If you’re like a lot of iTunes Music Store customers, you occasionally bust your budget and purchase more music than you should. As an avid consumer of music I’m not about to tell you to muster greater self-control. Rather, I’d like to offer a technique I use to keep my purchases in check—giving yourself an allowance.
As you’re probably aware, the iTunes Music Store allows you to give other users a music allowance—in amounts between $10 and $200—that renews automatically each month. Regrettably, Apple forbids you from creating an allowance for the account you’ve logged in with.
The trick, therefore, is to create an additional Apple ID that supplies your original ID with an allowance.

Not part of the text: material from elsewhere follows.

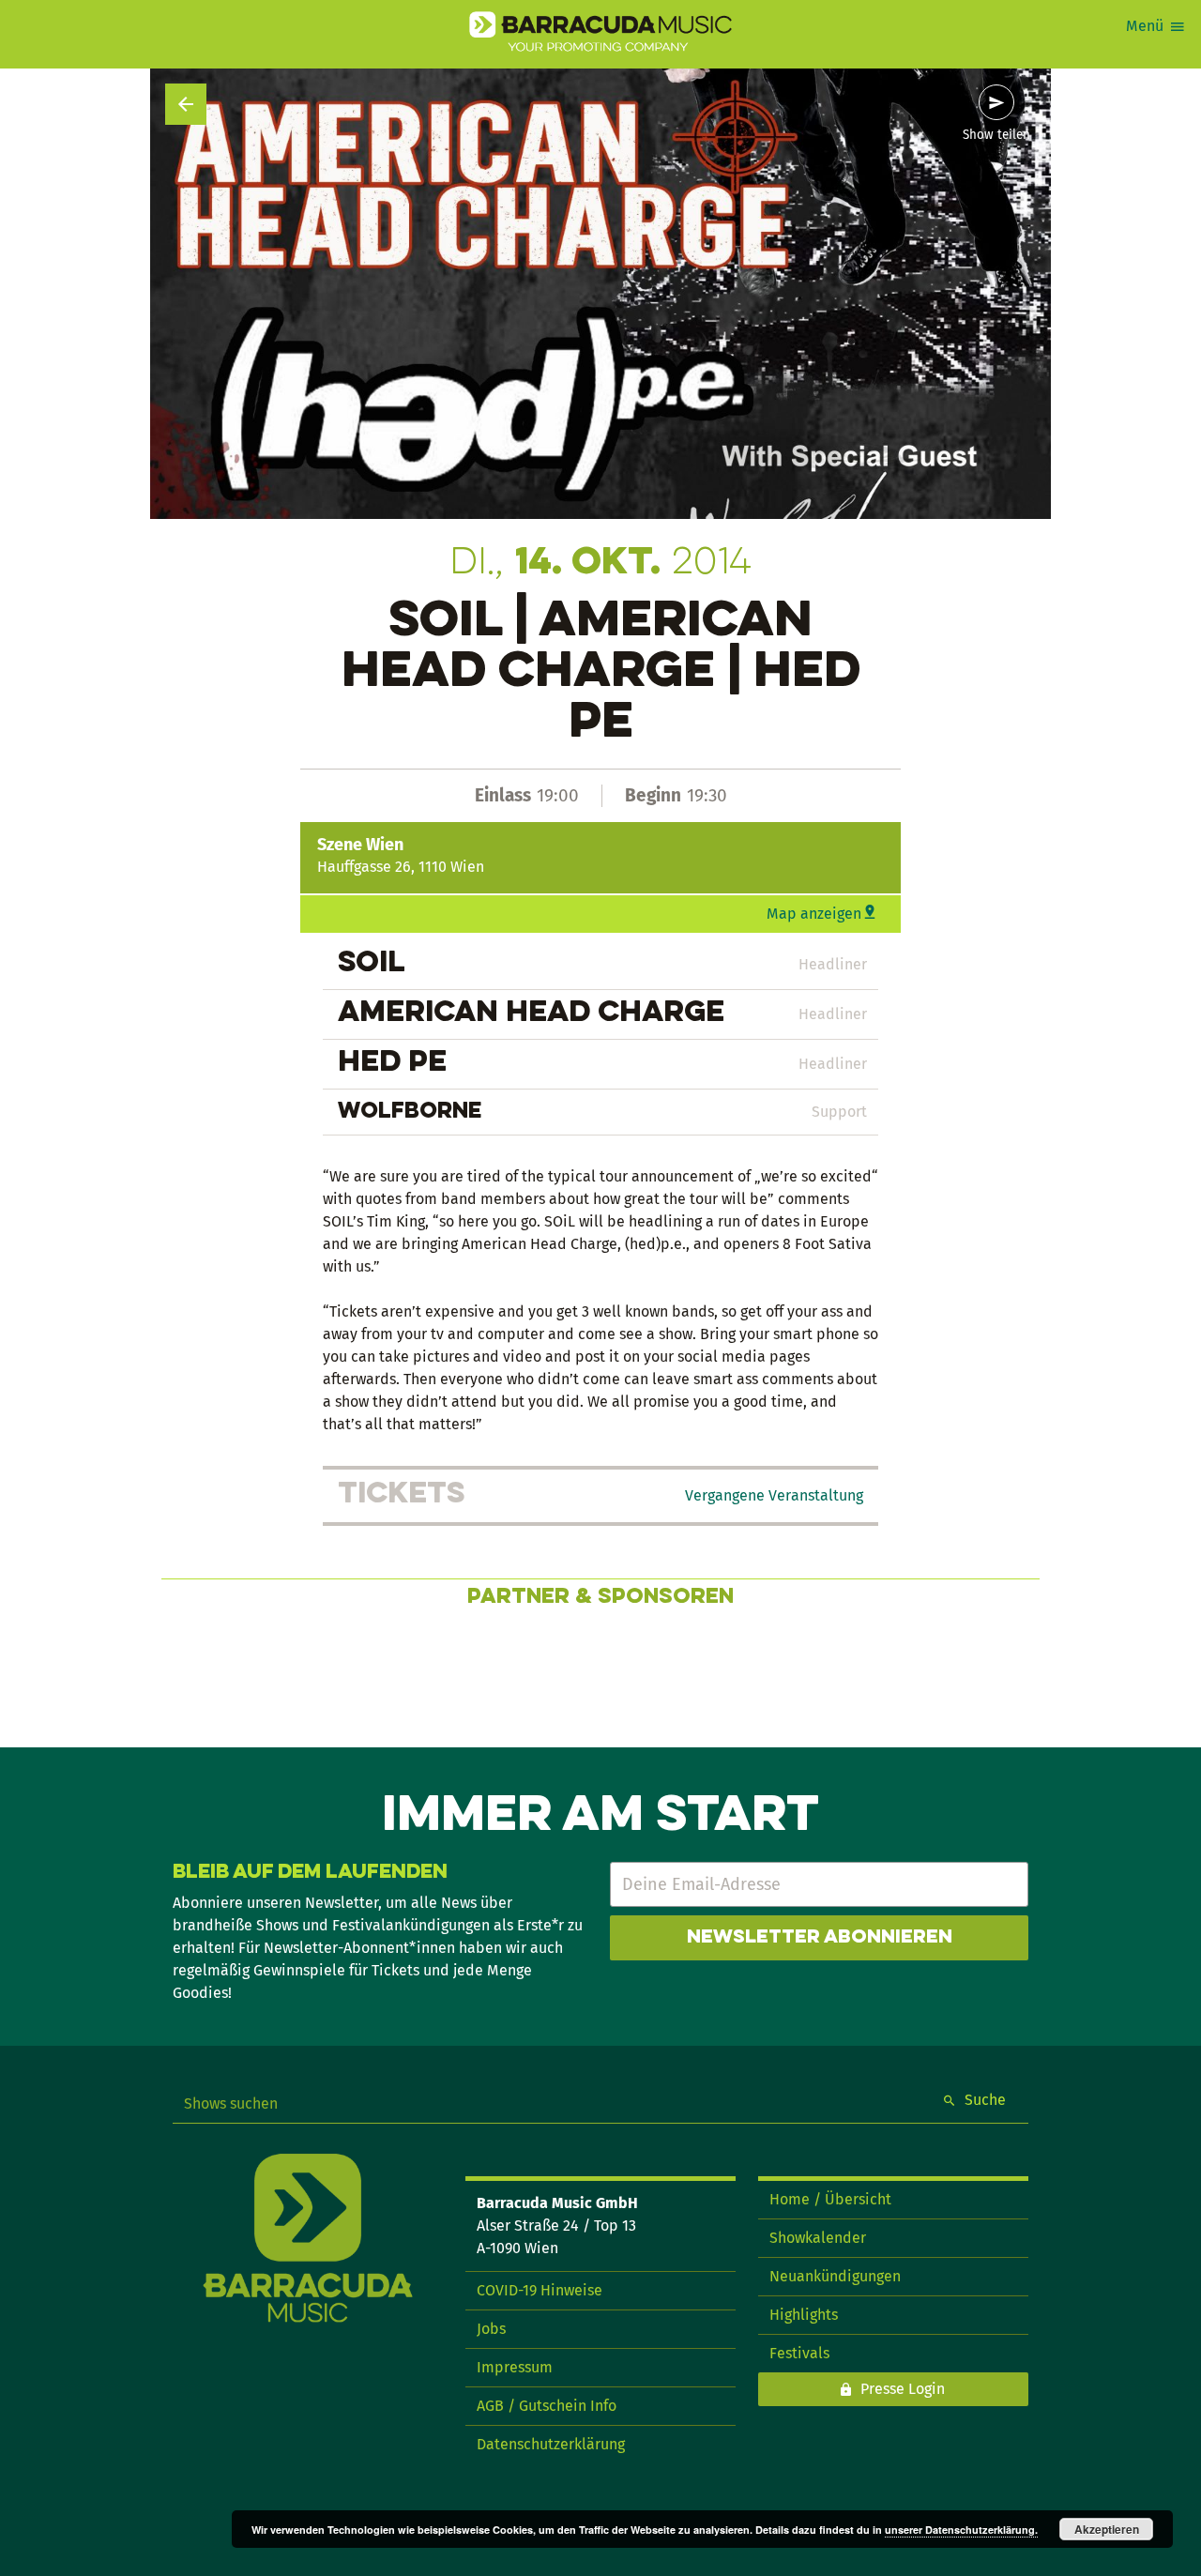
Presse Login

It works this way:
Launch iTunes and travel to the iTunes Music Store via the Music Store link. If you’re signed in to The Store, click your ID in the Account field in the upper right corner of the iTunes window and, in the resulting Sign In window, click Sign Out. Click Sign In in the Account field and in the Sign In window that appears, click Create New Account.
In the window that appears agree to the license agreement (if you don’t, everything stops here) and create a new account on the Step 2 of 3 page. Note that in order to do so you need an email address other than the one you used to create your original Apple ID—Apple tracks its users by email address. On the next page, enter your credit card information and complete the process.
One more note: You can create up to 5 Apple IDs with a single credit card number. Your request to create a 6th account tied to a particular credit card account will be denied.
Once you’ve signed in with the new account, click the Allowance link on The Store’s main page. Navigate through the allowance creation screens and enter your original Apple ID as the recipient for the allowance. You’ll have the option to start an allowance Right Now or to have the allowance kick in at the beginning of the next month.
Should you decide that you’ve been a bad boy or girl and don’t deserve the allowance, sign in with the account that purchased the allowance, click that name in the Account field, click View Account in the resulting window, click Manage Allowances in the window that appears, and finally click Remove or Suspend in the next window. (Within this last window you can also change the amount of the allowance should you find that you’re pinching your pennies a little too hard.)
The last step, of course, requires that measure of self-control. When you’ve used up your monthly allowance, Stop Buying Music!